5.4. When submitting a Listing, you must state the date (and if applicable, the end date) and you must not submit or otherwise do anything that:
5.4.1. is obscene, deliberately offensive, hateful, or otherwise inflammatory;
5.4.2. promotes violence;
5.4.3. promotes or assists in any form of unlawful activity;
5.4.4. discriminates against, or is in any way defamatory of, any person, group or class of persons, race, gender, religion, nationality, disability, sexual orientation, or age;
5.4.5. is intended or otherwise likely to threaten, harass, annoy, alarm, inconvenience, upset, or embarrass another person;
5.4.6. is calculated or is likely to deceive or misrepresent (including any unsubstantiated or unsupportable claims or comparisons concerning your business or your Listings or any other business or person, or any qualifications that may be gained);
5.4.7. is intended or otherwise likely to infringe (or threaten to infringe) another person’s right to privacy or otherwise uses their personal data in a way that you do not have a right to;
5.4.8. misleadingly impersonates any person or otherwise misrepresents your identity or affiliation in a way that is calculated to deceive;
5.4.9. implies any form of affiliation with us where none exists;
5.4.10. infringes, or assists in the infringement of, the intellectual property rights (including, but not limited to, copyrights, patents, trade marks, and database rights) of any other party; or
5.4.11. is in breach of any legal duty owed to a third party including, but not limited to, contractual duties and duties of confidence.
5.5. Your Listing must:
5.5.1. ensure all images or your company logo are the required sizes and quality as may be specified by us;
5.5.2. ensure any video content is within any upload limit we may specify and be of good quality; and
5.5.3. any links you add must not lead customers to any unlawful or harmful websites or applications.

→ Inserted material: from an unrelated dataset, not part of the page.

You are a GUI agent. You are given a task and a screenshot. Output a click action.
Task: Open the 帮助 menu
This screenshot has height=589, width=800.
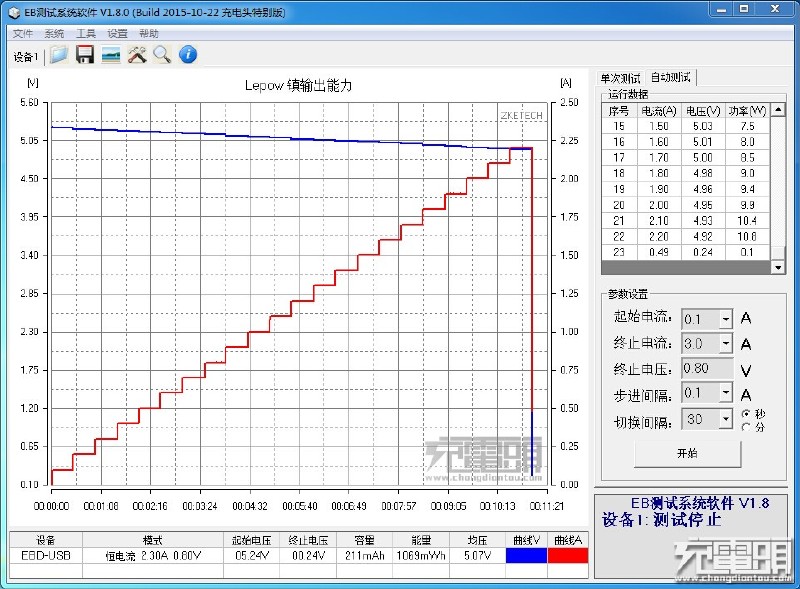click(148, 33)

5.6. We reserve the right to disable the Listing if it breaches the provisions of this clause 5.3 to 5.5.
5.7. You may set your own fees and your Listing must clearly state the fees due. Such fees must be transparent and all-inclusive of any VAT. You acknowledge and agree that we may convert your prices into a different currency (at the going rate of exchange from time to time) in order to market your Listing in other countries. We may also, with your consent, offer temporary promotional discounts on the fees you set for your Listing.
5.8. Once a customer has purchased your Listing, any further interactions, communications, queries or disputes with or generated by the customer in relation thereto must take place directly between you and the customer.
6. Your Data
6.1. You shall own all right, title and interest in and to all of your data that is not personal data and you shall have sole responsibility for the legality, reliability, integrity, accuracy and quality of all such data.

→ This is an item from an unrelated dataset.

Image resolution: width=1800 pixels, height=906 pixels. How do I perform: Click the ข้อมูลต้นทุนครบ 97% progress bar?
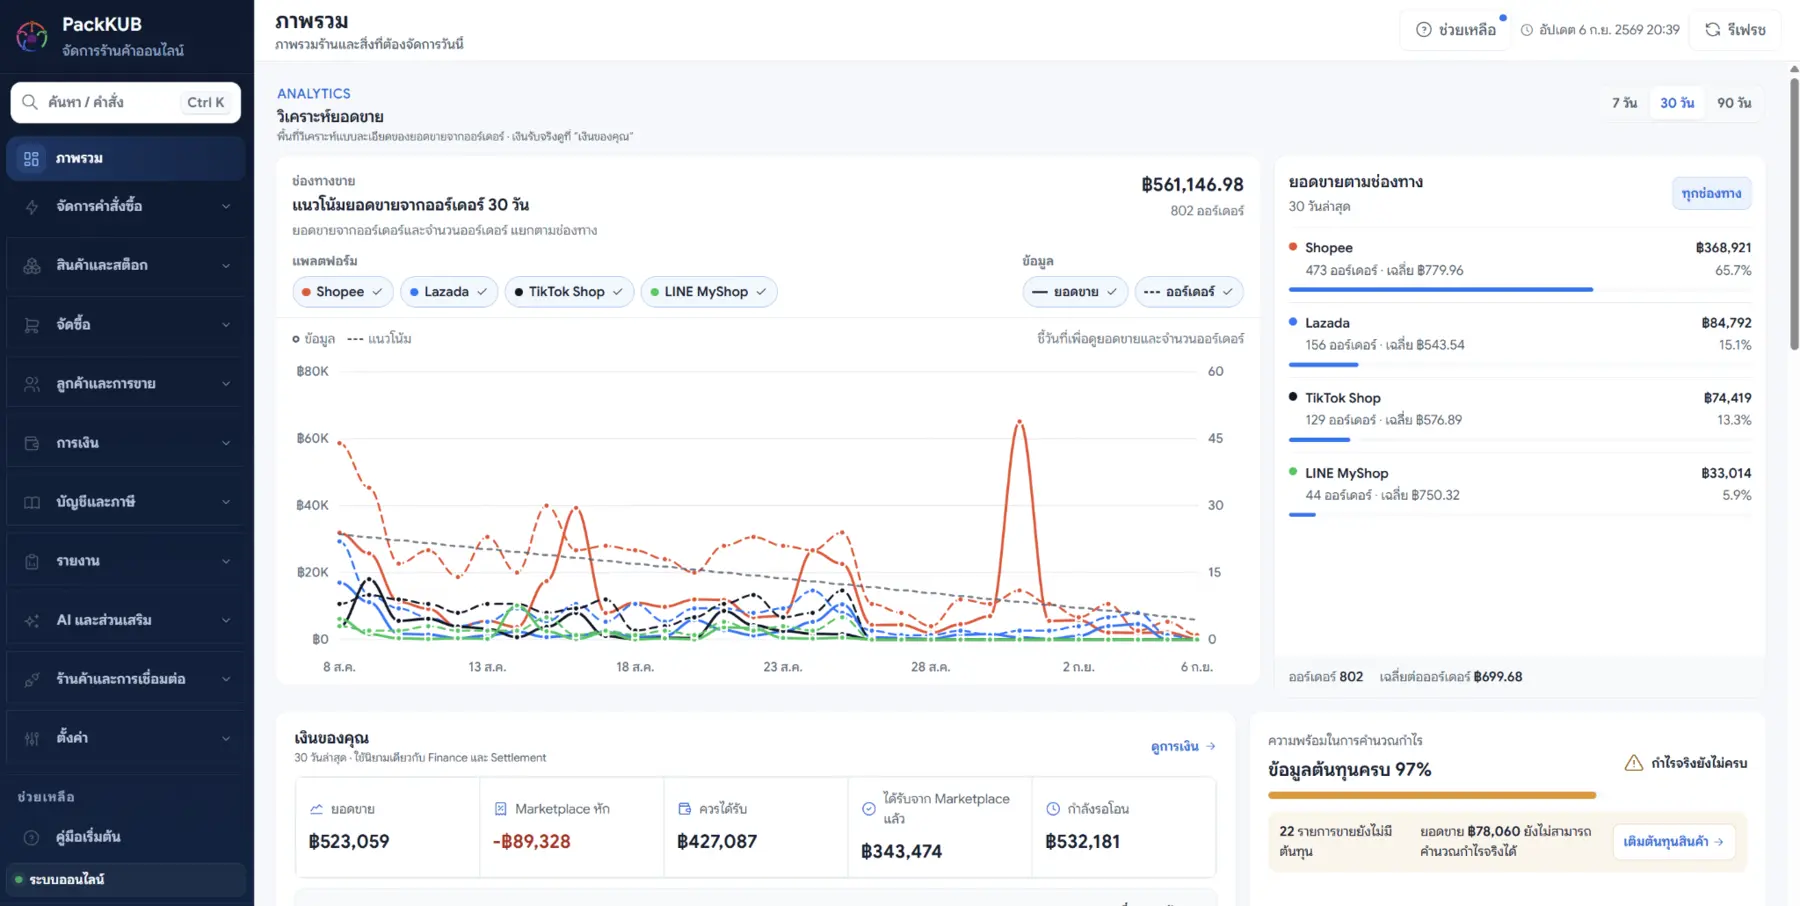coord(1432,795)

6.2. We shall have the right but not the obligation to archive and keep copies of all your data. In the event of any loss or damage to your data, your sole and exclusive remedy against us shall be for us to use reasonable commercial endeavours to restore the lost or damaged data from any back-up of such data maintained by us. We shall not be responsible for any loss, destruction, alteration or disclosure of data caused.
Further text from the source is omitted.